Het heeft die nacht aardig geregend. Je kon het kletteren op de daken. De kamer is eenvoudig ingericht.
Er is ruim voldoende keuze voor het ontbijt. Alleen met de eieren wil het niet zo.
Ze zijn, nadat zegekookt zijn, nog zacht. Volgens ingewijden ligt het aan de hoogte waar we zitten.
Na te hebben ontbeten en uitgecheckt, gaan we richting Lake St. Clair. Niet ver van het hotel in daar het Visitor Centre van Lake St. Clair. Een stukje langs het meer gewandeld. Op een bordje wordt je gewaarschuwd voor slangen. Alleen ze hebben zich niet laten zien.
Lake St. Clair is het diepste verswater meer van Australië. 167 meter diep en het is zo'n 10.000 jaar geleden gevormd door de gletsjers uit de ijstijd.
In het bezoekers centrum is een expositie ingericht over de natuur en het wild dat daarin voorkomt.
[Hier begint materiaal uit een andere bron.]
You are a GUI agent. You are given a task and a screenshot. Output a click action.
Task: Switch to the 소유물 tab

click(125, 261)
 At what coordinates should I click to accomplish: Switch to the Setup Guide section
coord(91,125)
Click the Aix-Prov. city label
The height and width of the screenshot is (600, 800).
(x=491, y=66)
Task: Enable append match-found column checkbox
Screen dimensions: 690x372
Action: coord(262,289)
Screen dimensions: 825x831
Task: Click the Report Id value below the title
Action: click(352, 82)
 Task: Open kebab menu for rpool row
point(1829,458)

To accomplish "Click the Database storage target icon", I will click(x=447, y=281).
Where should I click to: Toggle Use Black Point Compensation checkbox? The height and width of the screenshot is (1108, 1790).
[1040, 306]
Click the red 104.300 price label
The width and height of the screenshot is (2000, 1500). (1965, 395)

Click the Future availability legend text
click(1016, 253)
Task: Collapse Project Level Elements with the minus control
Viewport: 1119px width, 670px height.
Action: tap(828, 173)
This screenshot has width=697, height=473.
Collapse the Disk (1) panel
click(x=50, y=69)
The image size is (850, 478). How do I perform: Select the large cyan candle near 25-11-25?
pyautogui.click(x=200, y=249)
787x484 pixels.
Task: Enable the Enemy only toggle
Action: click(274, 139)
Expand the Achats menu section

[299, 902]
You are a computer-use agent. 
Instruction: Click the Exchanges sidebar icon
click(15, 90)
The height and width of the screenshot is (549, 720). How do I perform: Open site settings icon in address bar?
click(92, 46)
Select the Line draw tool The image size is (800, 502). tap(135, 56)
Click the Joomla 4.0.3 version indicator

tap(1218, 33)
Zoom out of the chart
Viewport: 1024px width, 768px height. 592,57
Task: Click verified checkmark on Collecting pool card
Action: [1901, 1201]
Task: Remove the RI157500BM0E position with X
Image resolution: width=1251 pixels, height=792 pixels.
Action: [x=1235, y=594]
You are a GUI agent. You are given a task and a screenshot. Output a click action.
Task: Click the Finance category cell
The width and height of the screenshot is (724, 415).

Er leven veel verwilderde katten in het bos en zijn niet voor de poes. Deze zijn meestal als jonge kat achtergelaten door de mensen. Wat nu wordt toegepast is het laten steriliseren van de katten en voorzien van een chip. Hierdoor wordt, als men toch een kat in het wild los laat, op de eerste plaats niet meer jonge katjes geboren en op de tweede plaats kan men de eigenaar traceren.
Een inheemse rat.
De Tasmaanse Devil. Deze leven nog wel in het wild, maar zijn moeilijk te vinden.
In de dierentuin van Launceston worden ze ook gehouden en voor het publiek te zien.
Het probleem met de Tasmanian Devil is dat zij een ziekte oplopen, welke besmettelijk is voor de andere Devils.
Een vogelbekdier.
Een egel, in Tasmanië worden deze Edgina genoemd.
Na een bakkie gedaan te hebben, gaan we naar de Wall in the Wilderness. Een beeldhouwer is in 2005 begonnen de geschiedenis van de regio uit te beelden in hout. Hij gebruikt daarvoor dikke planken van zo'n drie meter hoog. Er mag absolute niet gefotografeerd worden. Voor de expositie ruimte staat een adelaar van koper.
Middels het internet,
www.thewalltasmania.com, is meer informatie te vinden. Zo ook de volgende plaatjes van het werk van de beeldhouwer.
Het houtsnijwerk ziet er prachtig uit. Een jas die aan een kapstok hangt, lijkt alsof deze zo kan worden aangetrokken. Sommige delen van het werk is in grote lijnen te zien waar de beeldhouwer zijn beitels nog moet gebruiken.
Daarna zijn we naar Waddamana gereden. Daar is een waterkrachtstation als museum ingericht. Het gebouw dateert uit 1922 en ziet er imposant uit.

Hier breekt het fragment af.